No matter which culture you belong to, respecting mothers and holding her at a place of high regard, is a common feature. Be it the Virgin Mary of the Christian faith or the myriad of Goddesses that belong to the Hindu religion, Mothers are always respected, loved and worshipped. Mothers are the source of life, the beginning of each and every life on earth.

The role of a mother in raising a child, who is an asset to the society, is very great. She is the one who acts as the first school for the child. She teaches the child the basics of culture, behaviour and other important aspects of life. She is the one who sows the seed of greatness in the child, which is only nourished by the other factors of the child's life.

It is a common saying in our country that God couldn't be present everywhere and that is why he created mothers. So important are mothers that even the Gods have required mothers at certain point of time in their avatars.

There are many instances in the mythology where glorious mothers have been instrumental in the lives of illustrious sons. These mothers are a role model for every woman in today's society. They have become immortals in their own right and shall be remembered for as long as our civilization exists.

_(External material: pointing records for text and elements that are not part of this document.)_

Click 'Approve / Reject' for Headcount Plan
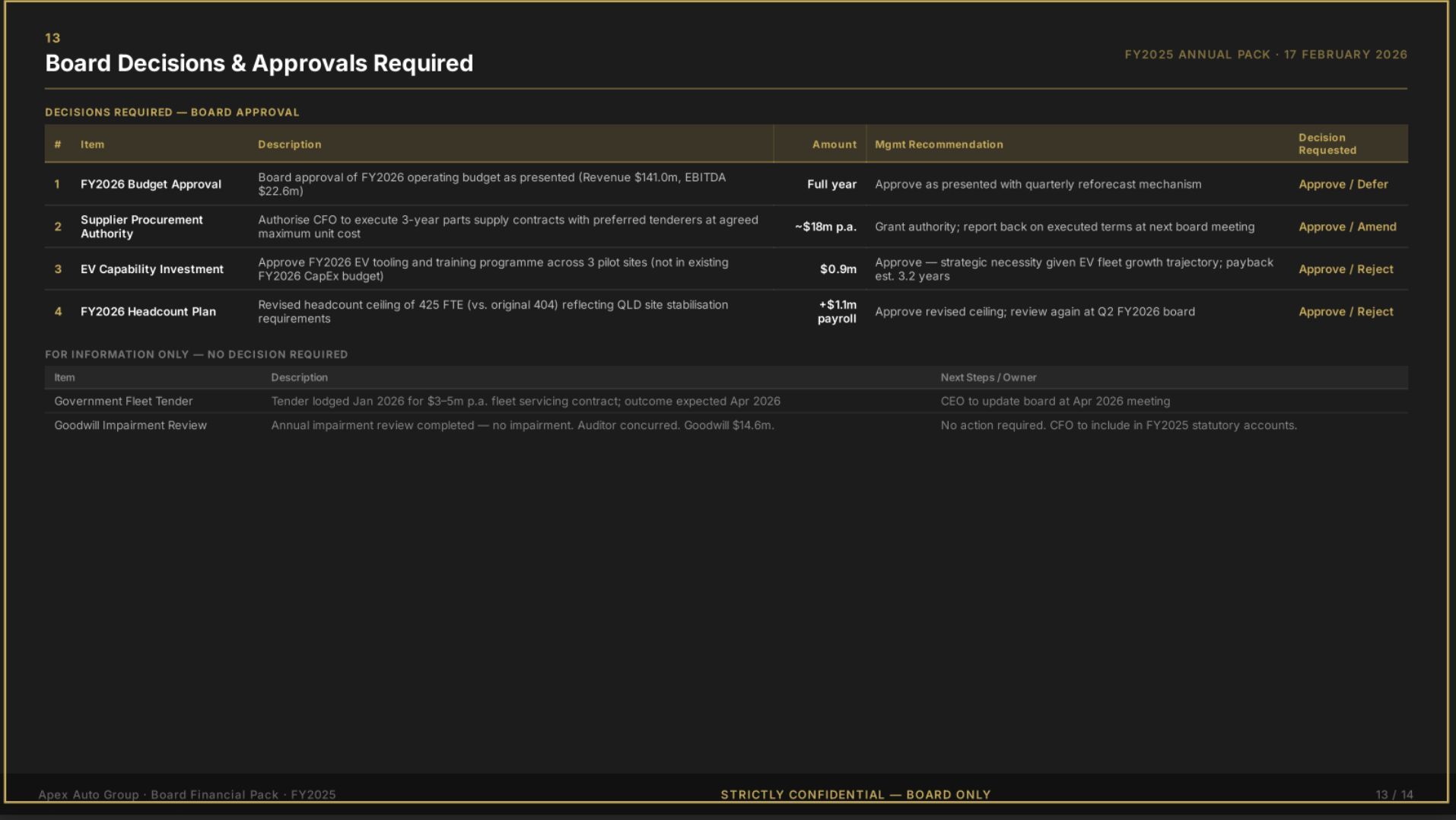 [1346, 312]
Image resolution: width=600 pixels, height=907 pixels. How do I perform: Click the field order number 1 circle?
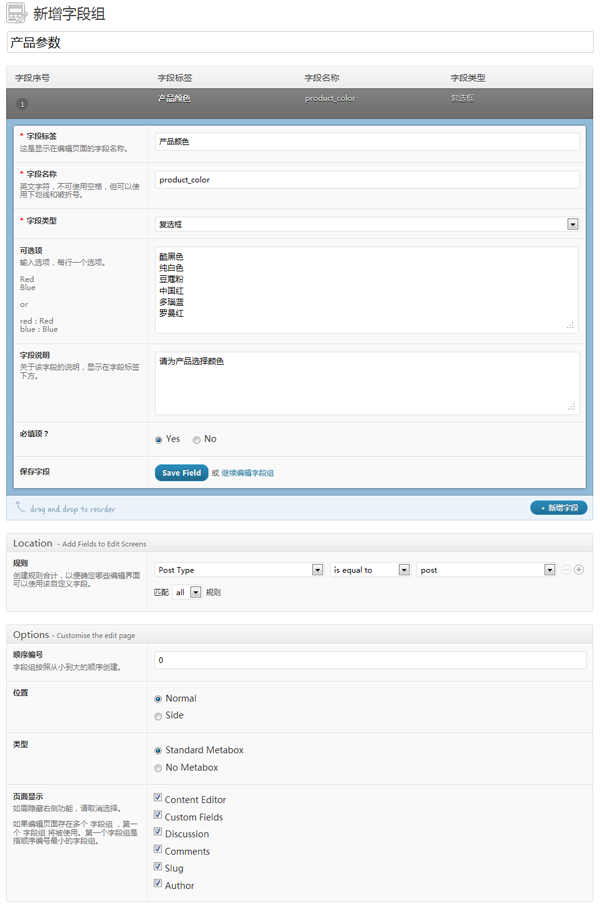tap(22, 103)
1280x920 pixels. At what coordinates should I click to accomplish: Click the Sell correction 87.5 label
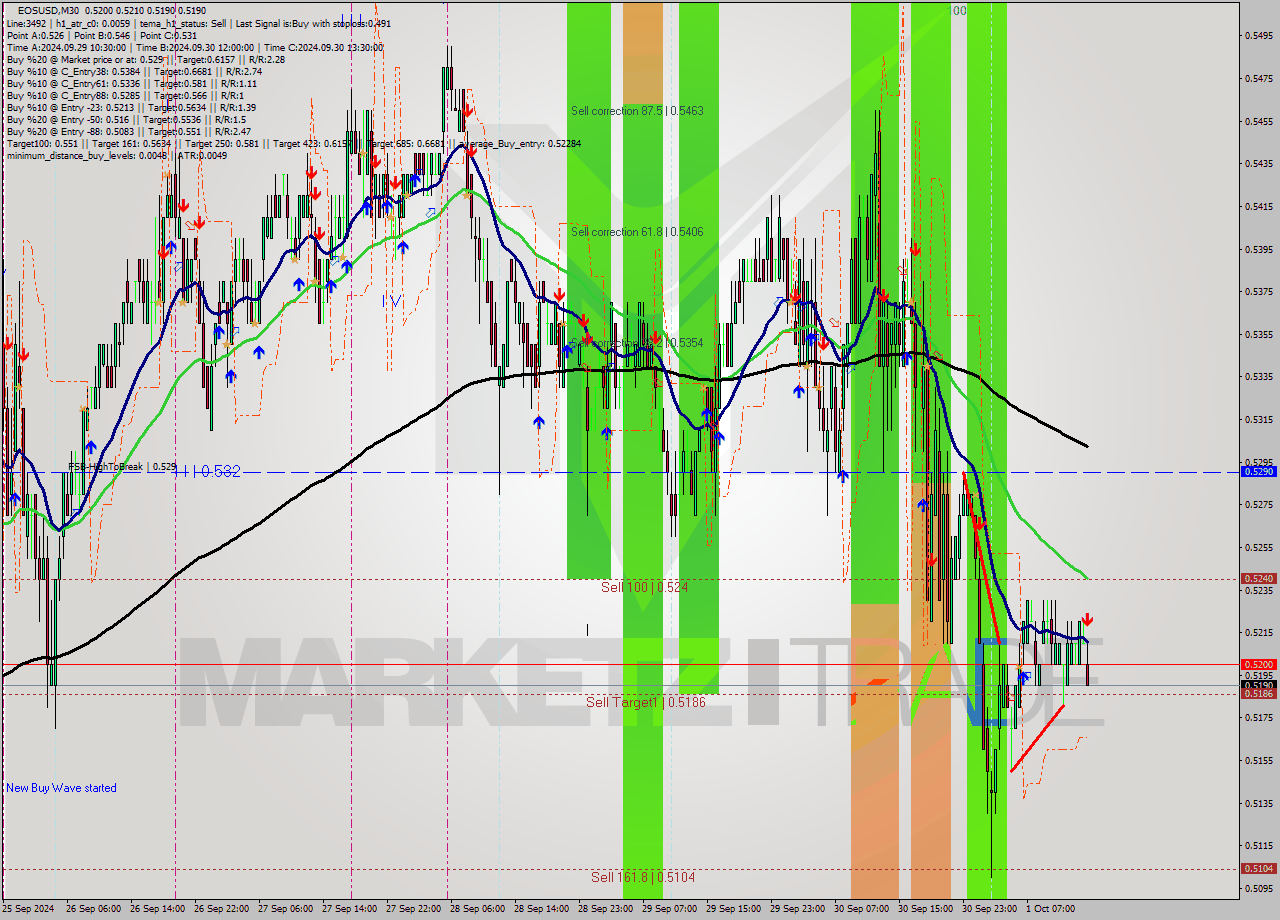636,111
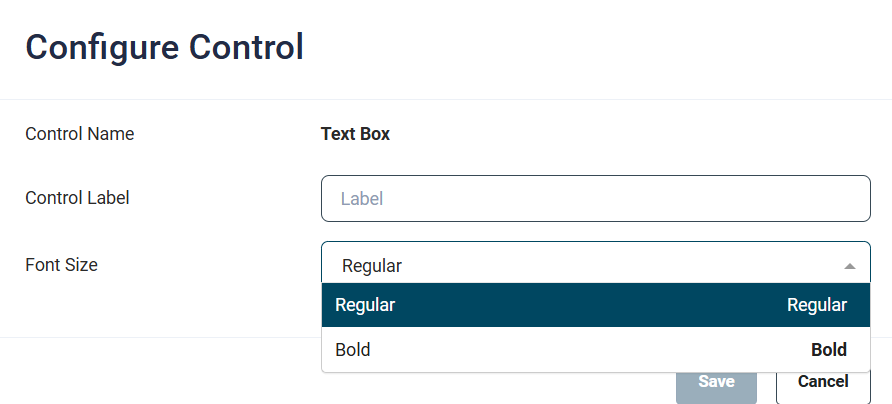892x404 pixels.
Task: Click the Text Box control name value
Action: [355, 134]
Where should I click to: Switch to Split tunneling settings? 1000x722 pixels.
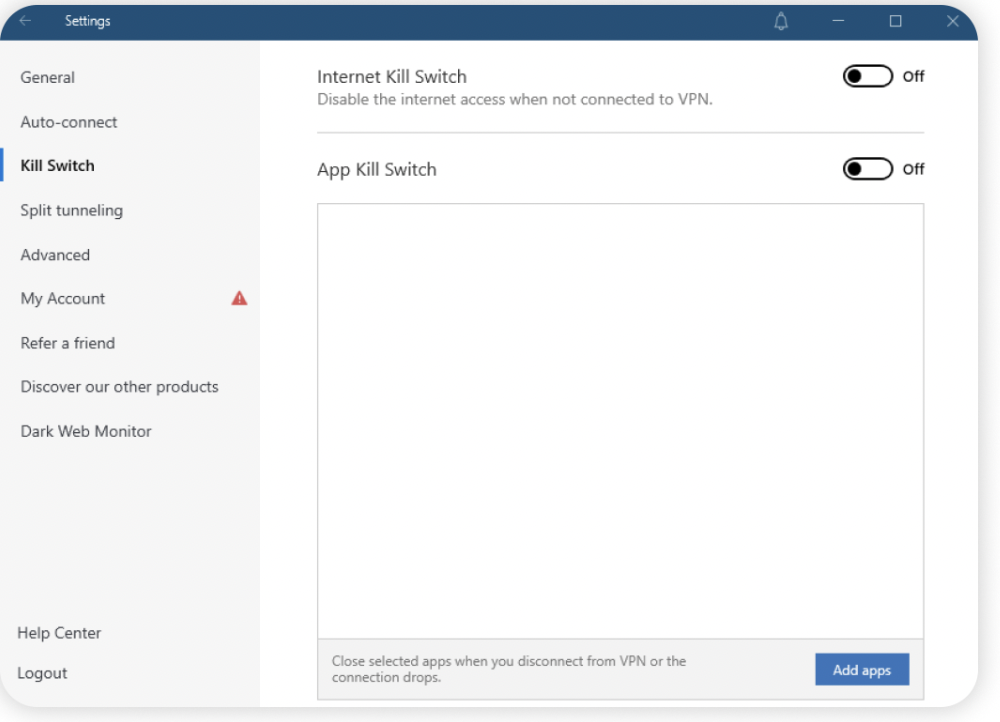72,210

Today, we bring to you a list of some notable mothers mentioned in the Hindu Mythology. They have shown exceptional courage in the face of difficult situations or have shown uncommon strength and character even in the most demanding situations. Read on to know more.

The Greatest Mothers in the Hindu Mythology

Maha Sati Anasuya
Maha Sati Anasuya was the embodiment of chastity and purity. She was a great 'pativrata' and a woman of great morals. The legend of Devi Anasuya tells us that she wished to beget great sons who were equal to Lord Brahma, Lord Maha Vishnu and Lord Shiva.

She performed a great penance to achieve the same. The Trimurtis were about to grant the wish of Devi Anasuya when their spouses, Goddess Saraswati, Goddess Lakshmi and Goddess Parvati asked them to test their virtue and if she was indeed worthy of such a blessing.

The Trimurtis appeared as sages and requested Devi Anasuya to give them Nirvana Bhiksha, which is to give them alms in her naked form. This was troubling to say the least. Devi Anasuya couldn't say no to the sages and accepting their wish would be against her pativrata dharma.

She meditated on her husband Atri. She asked the Lords to assume the form of babies. And in the form of babies, she fed them her milk in the naked state. With this, the Gods became her children. They fused into one child with two feet, one body, six hands and three heads.

Such was Devi Anasuya's motherly affection that the Goddesses had to beg for Bhartra Bhiksha to get their husbands back.

The Greatest Mothers in the Hindu Mythology

Sita Devi
Sita Devi, an incarnation of Goddess Lakshmi, is popularly revered for being Lord Sri Rama's wife. She was pious, dutiful, chaste and devoted to her husband. Despite all her great qualities, she was first accused of being impure, as she had to live in her kidnapper, Ravana's house for a long time.

To prove her purity, she had to undergo the Agni pariksha, where Lord Agni Dev himself testified her purity. She was again accused of being impure by a lowly dhobi. Listening to the dhobi's words, Lord Sri Rama abandoned the pregnant Sita.

Sita Devi then gave birth to twin boys in Sage Valmiki's ashram. She raised Lav and Kush on her own and educated them to be worthy of Lord Sri Rama. When the time came, she handed the sons to her husband. She had suffered enough for one lifetime and returned to her Mother, the Bhoomi Devi's Lap.

The Greatest Mothers in the Hindu Mythology

Kunti is one among the Pancha Kanya. She had received the boon of summoning any God and receiving a child from them. Her first son was Karna, born from Surya Dev.

She could not raise the son, as she was not yet married. She had to abandon Karna due to societal pressures and she burnt with pain and regretted the same throughout her life.

When she married Pandu, she bore three sons, Yudhishtar, Arjuna, Bhima from Lord Dharma, Lord Indra and Lord Vayu. She also shared the boon with Madri, the second wife of Pandu.

Madri bore Nakul and Sahadev from the Ashwini Kumar. Madri and Pandu soon passed away due to a curse and Kunti was left to raise the five boys. She was never partial to anyone of them and in turn was loved and respected by all of them.

Yashoda Maiyya was the adoptive mother of Lord Sri Krishna. Such was her love and affection for Lord Krishna that the world today takes her name as the mother of Krishna before that of Devaki, his birth mother.